= Per Tengstrand =

Swedish pianist

Per Tengstrand (born 1968, Växjö, Sweden) is a Swedish pianist.

==Biography==
Tengstrand started to play the piano at age 6, being taught by his mother. He entered the Malmö Academy of Music at age 16, in the class of Hans Pålsson. In 1985, he was accepted at the Conservatoire de Paris in the class of Dominique Merlet. Three years later, he obtained a Premier Prix, Premier nommé, and Prix Special du Jury at the Paris Conservatory. He continued private studies with Dominique Weber and Romuald Sztern to prepare for international piano competitions.

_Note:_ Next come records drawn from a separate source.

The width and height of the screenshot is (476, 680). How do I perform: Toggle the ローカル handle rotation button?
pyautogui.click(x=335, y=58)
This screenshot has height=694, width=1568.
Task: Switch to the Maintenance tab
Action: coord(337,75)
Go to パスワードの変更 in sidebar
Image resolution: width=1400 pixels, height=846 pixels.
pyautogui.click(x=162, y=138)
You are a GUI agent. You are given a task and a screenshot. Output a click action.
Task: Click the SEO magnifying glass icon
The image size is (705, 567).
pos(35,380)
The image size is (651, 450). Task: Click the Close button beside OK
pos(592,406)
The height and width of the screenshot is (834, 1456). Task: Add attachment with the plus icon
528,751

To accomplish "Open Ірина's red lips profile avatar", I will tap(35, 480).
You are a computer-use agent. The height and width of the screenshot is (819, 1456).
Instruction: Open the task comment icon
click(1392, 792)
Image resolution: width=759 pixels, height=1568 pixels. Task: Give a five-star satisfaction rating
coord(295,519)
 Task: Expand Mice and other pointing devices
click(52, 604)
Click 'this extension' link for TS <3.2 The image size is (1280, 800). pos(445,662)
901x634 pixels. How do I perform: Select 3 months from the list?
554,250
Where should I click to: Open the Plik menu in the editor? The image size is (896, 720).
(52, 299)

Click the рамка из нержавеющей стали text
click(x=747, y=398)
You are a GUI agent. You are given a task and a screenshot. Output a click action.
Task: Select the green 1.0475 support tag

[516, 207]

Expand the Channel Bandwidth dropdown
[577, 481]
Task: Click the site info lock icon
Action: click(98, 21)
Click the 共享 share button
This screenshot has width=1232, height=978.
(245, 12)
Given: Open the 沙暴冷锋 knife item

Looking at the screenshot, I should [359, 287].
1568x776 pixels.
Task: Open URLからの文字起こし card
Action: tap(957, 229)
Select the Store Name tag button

In 1995 he attained the Long-Thibaud Competition's 4th prize. He subsequently was awarded the 1996 Geneva Competition's 2nd prize (1st prize void) and won the 1997 Cleveland International Piano Competition. He has been internationally active as a concert pianist since. He is the artistic director of a festival in Växjö, Sweden called Tengstrand Festival and the Music on Park Avenue series in New York.

==Personal life==
Per Tengstrand lives in Princeton, NJ with his wife Shan-shan Sun.

==Honors==
In 2005, he was decorated by King Carl XVI Gustaf of Sweden with the Royal Medal Litteris et Artibus for outstanding service to the arts.